**Data excerpts**
· · · · ·
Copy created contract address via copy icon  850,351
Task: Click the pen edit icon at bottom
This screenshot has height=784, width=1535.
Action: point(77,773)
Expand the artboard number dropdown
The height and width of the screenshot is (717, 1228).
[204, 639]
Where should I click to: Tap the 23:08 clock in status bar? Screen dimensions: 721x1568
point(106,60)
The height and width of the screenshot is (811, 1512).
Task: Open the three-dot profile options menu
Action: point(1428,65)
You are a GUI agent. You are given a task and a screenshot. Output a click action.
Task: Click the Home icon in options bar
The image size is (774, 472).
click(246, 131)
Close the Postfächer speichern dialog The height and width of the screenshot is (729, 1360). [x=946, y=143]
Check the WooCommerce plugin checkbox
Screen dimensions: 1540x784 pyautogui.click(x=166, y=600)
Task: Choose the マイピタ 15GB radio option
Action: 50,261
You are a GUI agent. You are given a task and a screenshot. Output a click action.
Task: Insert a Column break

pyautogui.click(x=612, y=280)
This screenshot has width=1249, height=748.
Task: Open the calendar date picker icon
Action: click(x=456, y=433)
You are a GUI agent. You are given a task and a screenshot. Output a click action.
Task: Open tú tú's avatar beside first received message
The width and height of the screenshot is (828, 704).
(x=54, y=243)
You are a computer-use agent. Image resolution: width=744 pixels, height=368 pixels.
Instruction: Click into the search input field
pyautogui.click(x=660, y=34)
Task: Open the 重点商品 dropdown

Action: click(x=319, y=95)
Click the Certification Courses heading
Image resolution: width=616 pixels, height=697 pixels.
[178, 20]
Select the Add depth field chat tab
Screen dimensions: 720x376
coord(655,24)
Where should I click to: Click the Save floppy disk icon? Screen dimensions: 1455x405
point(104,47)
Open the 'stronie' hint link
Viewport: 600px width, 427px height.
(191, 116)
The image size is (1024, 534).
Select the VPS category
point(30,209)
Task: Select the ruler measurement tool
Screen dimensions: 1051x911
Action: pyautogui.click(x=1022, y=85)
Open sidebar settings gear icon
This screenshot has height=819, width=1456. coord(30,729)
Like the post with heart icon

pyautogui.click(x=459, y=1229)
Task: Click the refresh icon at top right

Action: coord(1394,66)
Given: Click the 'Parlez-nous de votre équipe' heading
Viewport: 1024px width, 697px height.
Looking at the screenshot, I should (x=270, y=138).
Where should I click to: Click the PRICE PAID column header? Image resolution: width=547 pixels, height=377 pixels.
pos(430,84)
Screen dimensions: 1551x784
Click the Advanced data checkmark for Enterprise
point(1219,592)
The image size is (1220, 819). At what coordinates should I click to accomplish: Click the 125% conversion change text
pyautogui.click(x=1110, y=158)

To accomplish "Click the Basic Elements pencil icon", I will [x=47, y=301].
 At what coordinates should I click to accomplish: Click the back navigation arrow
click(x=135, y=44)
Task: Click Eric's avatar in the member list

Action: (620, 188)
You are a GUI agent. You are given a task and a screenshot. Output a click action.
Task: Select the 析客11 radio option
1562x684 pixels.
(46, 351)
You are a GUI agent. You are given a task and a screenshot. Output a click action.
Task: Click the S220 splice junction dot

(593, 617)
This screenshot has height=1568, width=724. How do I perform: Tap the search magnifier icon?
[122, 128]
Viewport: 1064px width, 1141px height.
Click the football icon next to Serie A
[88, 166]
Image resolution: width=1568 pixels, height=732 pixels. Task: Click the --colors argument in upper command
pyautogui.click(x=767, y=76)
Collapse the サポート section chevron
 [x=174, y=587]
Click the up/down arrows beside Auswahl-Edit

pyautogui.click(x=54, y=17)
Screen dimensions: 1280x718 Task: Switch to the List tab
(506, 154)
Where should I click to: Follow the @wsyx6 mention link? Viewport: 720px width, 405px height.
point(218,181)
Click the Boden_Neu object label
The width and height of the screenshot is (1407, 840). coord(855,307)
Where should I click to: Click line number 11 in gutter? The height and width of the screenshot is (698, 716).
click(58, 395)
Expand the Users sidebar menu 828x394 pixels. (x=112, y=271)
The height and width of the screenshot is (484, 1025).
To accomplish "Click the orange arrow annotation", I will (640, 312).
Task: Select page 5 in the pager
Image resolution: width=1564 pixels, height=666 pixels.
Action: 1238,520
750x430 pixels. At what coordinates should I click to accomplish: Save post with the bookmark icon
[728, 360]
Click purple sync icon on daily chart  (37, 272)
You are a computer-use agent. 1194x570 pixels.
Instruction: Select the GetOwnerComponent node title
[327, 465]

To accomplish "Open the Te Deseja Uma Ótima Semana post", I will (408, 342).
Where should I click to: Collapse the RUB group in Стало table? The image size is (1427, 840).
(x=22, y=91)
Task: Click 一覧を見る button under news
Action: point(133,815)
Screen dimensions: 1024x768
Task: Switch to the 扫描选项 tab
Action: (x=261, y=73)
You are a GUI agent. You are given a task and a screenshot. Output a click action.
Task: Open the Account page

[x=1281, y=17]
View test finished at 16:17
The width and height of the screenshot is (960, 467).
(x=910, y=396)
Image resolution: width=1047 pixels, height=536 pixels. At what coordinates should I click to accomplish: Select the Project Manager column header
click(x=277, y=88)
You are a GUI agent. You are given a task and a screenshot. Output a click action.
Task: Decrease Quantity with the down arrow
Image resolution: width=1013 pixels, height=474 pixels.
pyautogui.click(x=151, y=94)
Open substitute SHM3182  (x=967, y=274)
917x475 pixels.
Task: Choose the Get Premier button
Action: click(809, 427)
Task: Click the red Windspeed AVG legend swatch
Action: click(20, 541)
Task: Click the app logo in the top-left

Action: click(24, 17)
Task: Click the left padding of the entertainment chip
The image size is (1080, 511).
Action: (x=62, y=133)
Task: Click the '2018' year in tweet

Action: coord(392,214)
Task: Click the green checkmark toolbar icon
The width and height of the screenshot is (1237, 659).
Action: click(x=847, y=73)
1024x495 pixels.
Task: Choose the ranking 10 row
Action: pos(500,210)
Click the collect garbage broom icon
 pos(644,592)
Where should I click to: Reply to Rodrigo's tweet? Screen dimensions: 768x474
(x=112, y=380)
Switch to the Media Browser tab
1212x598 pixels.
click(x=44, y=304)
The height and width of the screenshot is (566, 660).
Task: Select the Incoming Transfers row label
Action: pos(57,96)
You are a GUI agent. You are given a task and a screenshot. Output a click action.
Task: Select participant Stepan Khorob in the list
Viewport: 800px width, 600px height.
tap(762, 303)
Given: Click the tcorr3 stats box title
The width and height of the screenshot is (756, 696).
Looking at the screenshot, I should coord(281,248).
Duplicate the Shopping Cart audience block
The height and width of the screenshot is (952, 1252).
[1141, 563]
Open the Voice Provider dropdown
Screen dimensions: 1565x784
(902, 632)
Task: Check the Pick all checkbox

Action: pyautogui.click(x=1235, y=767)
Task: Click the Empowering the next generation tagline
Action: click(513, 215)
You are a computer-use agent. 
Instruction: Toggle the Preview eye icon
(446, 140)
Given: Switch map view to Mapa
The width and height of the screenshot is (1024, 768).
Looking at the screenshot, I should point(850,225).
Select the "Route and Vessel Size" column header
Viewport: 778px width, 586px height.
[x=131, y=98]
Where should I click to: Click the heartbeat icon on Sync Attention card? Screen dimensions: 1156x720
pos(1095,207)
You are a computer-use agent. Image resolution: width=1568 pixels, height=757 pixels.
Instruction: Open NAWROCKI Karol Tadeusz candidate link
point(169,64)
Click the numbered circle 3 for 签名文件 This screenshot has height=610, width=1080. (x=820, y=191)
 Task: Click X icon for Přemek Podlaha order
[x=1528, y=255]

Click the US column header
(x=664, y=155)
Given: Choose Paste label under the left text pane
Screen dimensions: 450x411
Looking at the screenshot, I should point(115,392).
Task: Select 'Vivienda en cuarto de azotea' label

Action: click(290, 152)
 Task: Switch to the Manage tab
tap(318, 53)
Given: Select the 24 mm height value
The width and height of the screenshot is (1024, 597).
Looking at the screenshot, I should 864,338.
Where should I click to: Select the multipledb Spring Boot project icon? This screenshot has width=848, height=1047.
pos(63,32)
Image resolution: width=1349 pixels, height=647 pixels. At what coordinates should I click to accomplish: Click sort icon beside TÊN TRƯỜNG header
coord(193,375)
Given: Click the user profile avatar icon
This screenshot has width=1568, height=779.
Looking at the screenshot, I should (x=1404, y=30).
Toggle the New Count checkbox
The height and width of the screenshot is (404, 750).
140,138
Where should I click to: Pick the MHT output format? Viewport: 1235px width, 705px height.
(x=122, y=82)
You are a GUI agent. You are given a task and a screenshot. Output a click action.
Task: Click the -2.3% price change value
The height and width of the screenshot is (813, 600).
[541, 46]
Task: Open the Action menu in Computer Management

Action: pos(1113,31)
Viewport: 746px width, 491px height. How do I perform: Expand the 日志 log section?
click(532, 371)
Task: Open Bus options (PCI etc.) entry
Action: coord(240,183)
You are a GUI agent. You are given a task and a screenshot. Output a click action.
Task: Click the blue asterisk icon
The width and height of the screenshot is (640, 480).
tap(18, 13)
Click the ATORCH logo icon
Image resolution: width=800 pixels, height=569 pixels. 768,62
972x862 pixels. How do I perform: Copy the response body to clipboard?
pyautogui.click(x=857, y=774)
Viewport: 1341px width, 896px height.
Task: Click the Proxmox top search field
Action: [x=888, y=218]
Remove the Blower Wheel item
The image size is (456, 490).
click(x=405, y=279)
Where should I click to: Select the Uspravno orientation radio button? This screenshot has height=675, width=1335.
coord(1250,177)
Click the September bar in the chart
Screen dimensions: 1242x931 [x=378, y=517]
· · · · ·
**Exercise goal**
Wherever the word "will" occurs in the data above, copy the line it sits in.

**Reply to the task**
To accomplish "Click the Basic Elements pencil icon", I will [x=47, y=301].
To accomplish "Click the orange arrow annotation", I will (640, 312).
To accomplish "Open the Te Deseja Uma Ótima Semana post", I will (408, 342).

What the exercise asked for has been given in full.